Maltodextrin-incorporated-vacuum-dried honey powder: processing and stability

Honey is rich in sugar content and dominated by fructose and glucose that make honey prone to crystallize during storage. Due to honey composition, the anhydrous glass transition temperature of honey is very low that makes honey difficult to dry alone and drying aid or filler is needed to dry honey. Maltodextrin is a common drying aid material used in drying of sugar-rich food. The present study aims to study the processing of honey powder by vacuum drying method and the impact of drying process and formulation on the stability of honey powder.

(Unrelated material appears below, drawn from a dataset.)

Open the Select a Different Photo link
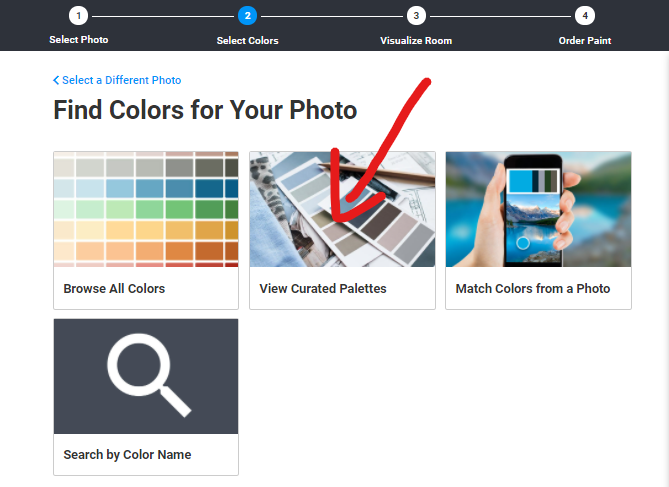 click(122, 80)
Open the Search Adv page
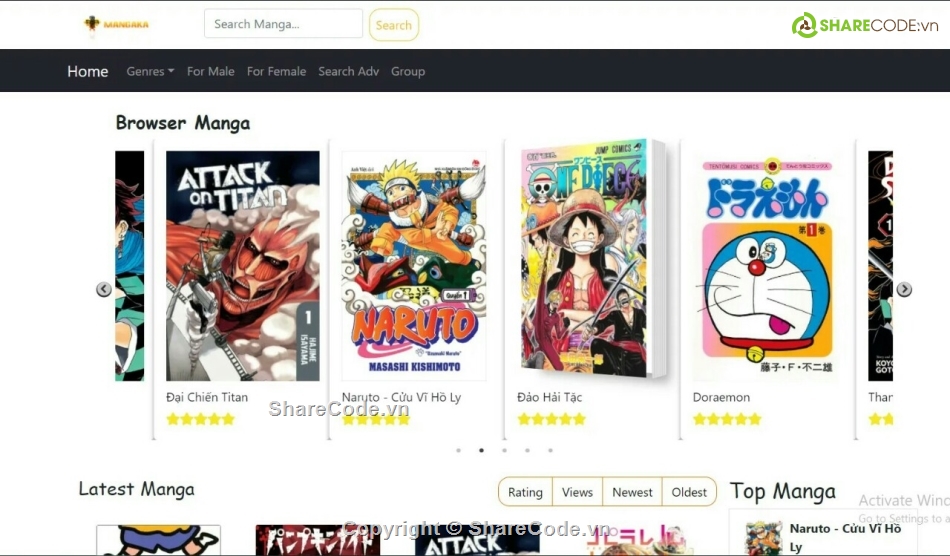Viewport: 950px width, 556px height. (348, 71)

To achieve the objectives, the series of experiments were done: investigating of maltodextrin DE 10 properties, studying the effect of drying temperature, total solid concentration, DE value, maltodextrin concentration and anti-caking agent on honey powder processing and stability. Maltodextrin provide stable glass compared to lower molecular weight sugars. Dynamic Dew Point Isotherm (DDI) data could be used to determine amorphous content of a system. The area under the first derivative curve from DDI curve is equal to the amount of water needed by amorphous material to crystallize. The drying temperature affected the amorphous content of vacuum-dried honey powder. The higher temperature seemed to result in honey powder with more amorphous component. The ratio of maltodextrin affected more significantly the stability of honey powder compared to the treatments of total solids concentration, DE value and drying temperature. The critical water activity of honey powder was lower than water activity of the equilibrium water content corresponding to BET monolayer water content. Addition of anti-caking agent increased stability and flow-ability of honey powder. Addition of Calcium stearate could inhibit collapse of the honey powder during storage.